My mind has just been blown. A New York Times article on nytimes.com has a YouTube video posted in the middle of the text. It is not a blog entry. It is a Week in Review article about an African Grey parrot that could apparently think. Anyway, it seems like the New York Times has figured out how to think as well, on the Internet.

So I’ll go ahead and say it. From their perfect little mini-documentaries to the word double-clicks that yield a pop-up dictionary definition, to, finally, posting video material to supplement text: I think the New York Times finally gets the Internet.

I’m excited to see what happens next.

Look who’s back

This just in: James Frey has sold a novel titled Bright Shiny Morning to HarperCollins for - rumor has it - one million dollars. Depending on who you ask, it might actually be a book of short stories.

Anyway, if you’ll excuse me I have to go write my memoirs about those harrowing years I spent in the wilds of Vietnam.

What do your anonymous sources say?

An LA Times story this morning is a good example of why naming your sources is important. The story, about that disrupted German terror plot, reports that the interception of communications between the terror suspects and Pakistan by U.S. intelligence was a “key factor” in bringing the plot down.

The source: “A U.S. counter-terrorism official,” which is more or less the only source for all the fresh news in this story.

Now, let’s think about this. Are high-level U.S. counter-terrorism officials just dying to run off to the nation’s newspapers and anonymously spill their guts? Like, what, for the thrill of giving the LA Times a scoop?

No. They’re not. It’s more likely that the newspaper got a call from some shadowy figure at the Department of Defense or the White House or the Ministry of Truth offering an exclusive interview with an un-named counter-terrorism official.

That official then said things like, “The U.S. counter-terrorism community supported efforts to draw links, to do intercepts and to monitor communications between Pakistan and Germany,” and described how U.S. intelligence eavesdropped on e-mail and wireless communications.

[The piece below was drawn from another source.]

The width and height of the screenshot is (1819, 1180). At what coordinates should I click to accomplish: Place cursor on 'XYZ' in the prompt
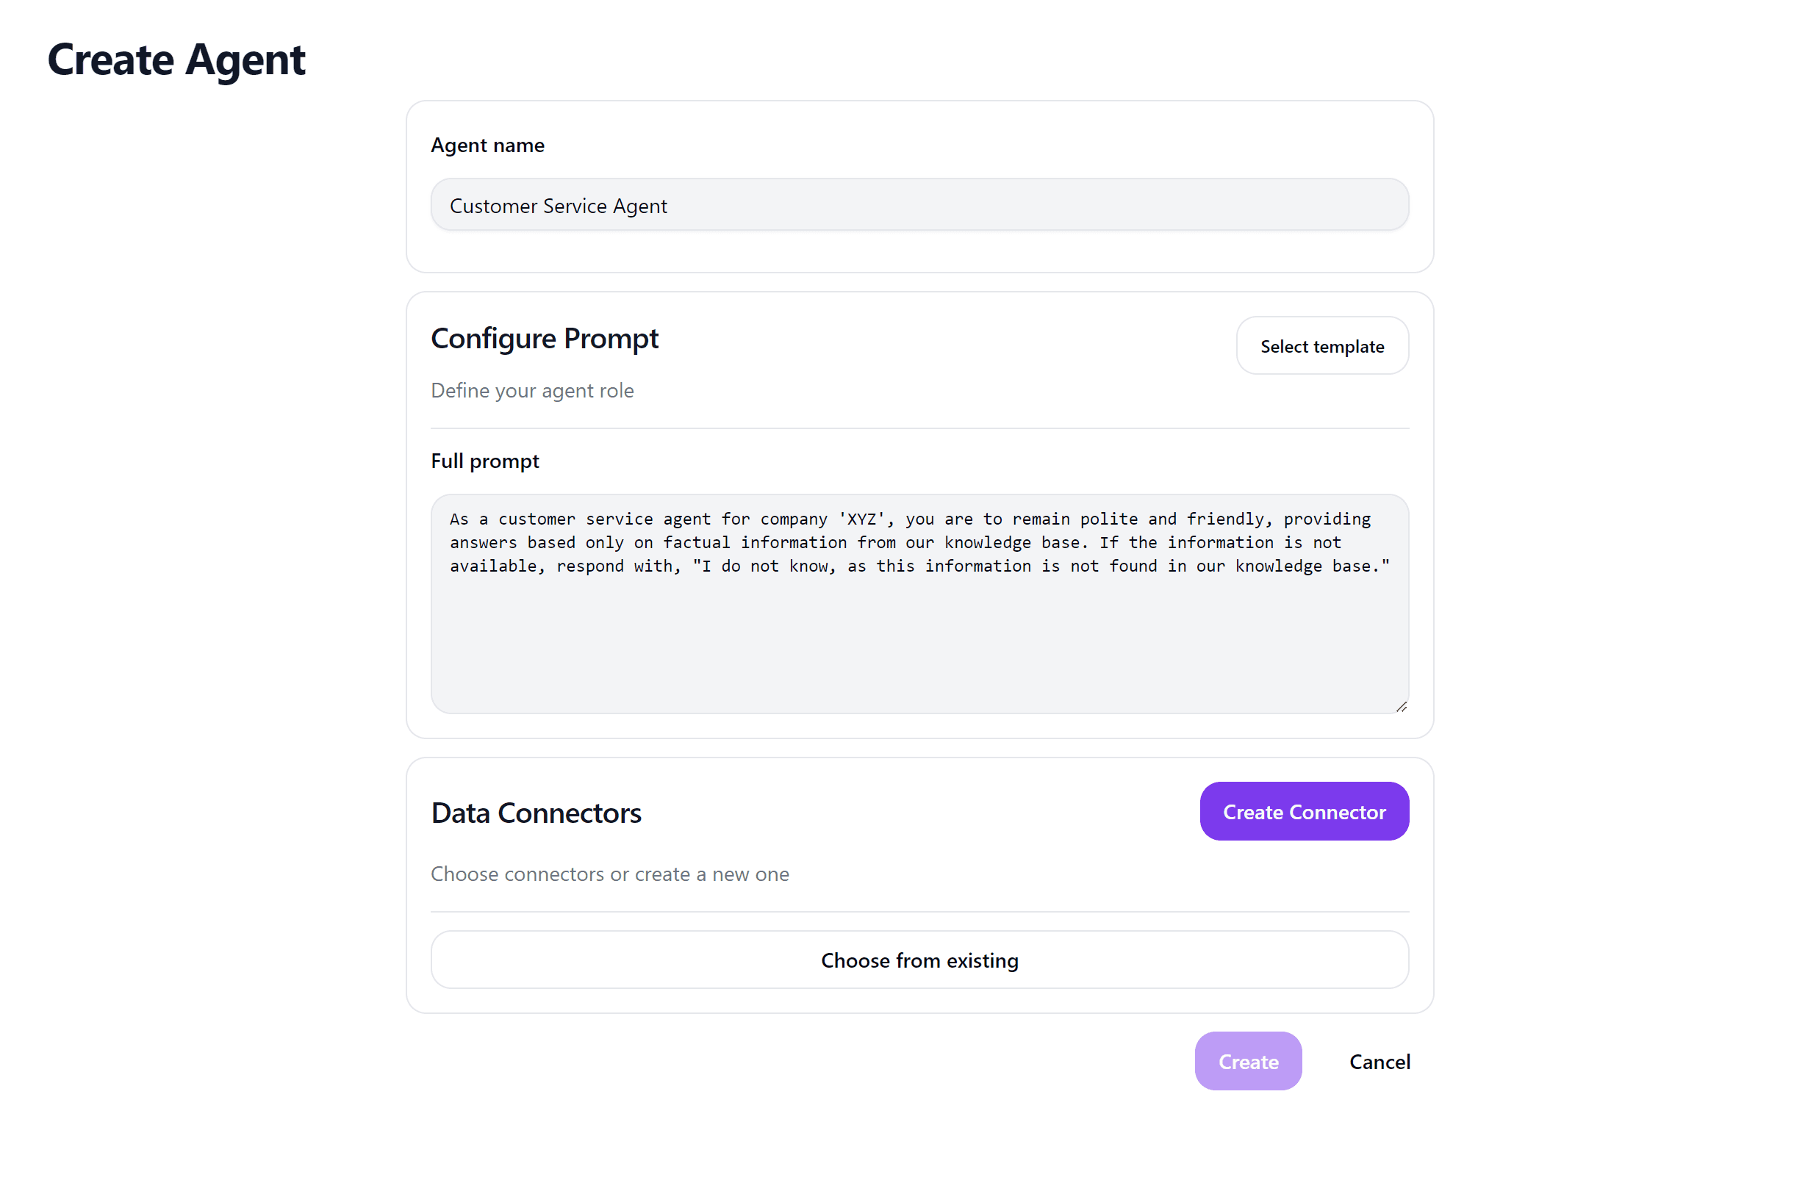[861, 519]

Suddenly the German terror plot has a fancy new spin: U.S. intelligence saves lives by using the sketchy big-brother spying tactics that have been the source of legal battles and endless criticism at home! Maybe the ends do justify the means!

Now this LA Times article kind of sounds like a U.S. government P.R. drive-by, doesn’t it? The only way to prove my suspicions wrong would be to produce this government official, find out why he talked to the LA Times, and corroborate some of his info with other real people.

But, of course, the official is anonymous. Dead end.

UPDATE: For an example of a better way to cover this story, check out the New York Times version, which came out on Monday and focuses on the law that allows more sketchy spying techniques. Sample paragraph:

This distinction is important because Mr. McConnell’s remarks, on the eve of the sixth anniversary of the Sept. 11 attacks, were an important part of the Bush administration’s intensifying effort to make permanent the new law, which is scheduled to expire in about five months. Democrats in Congress have said that they want to write more safeguards for civil liberties into the law before renewing it. 

Ah. Now we understand the reason for the LA Times “leak.”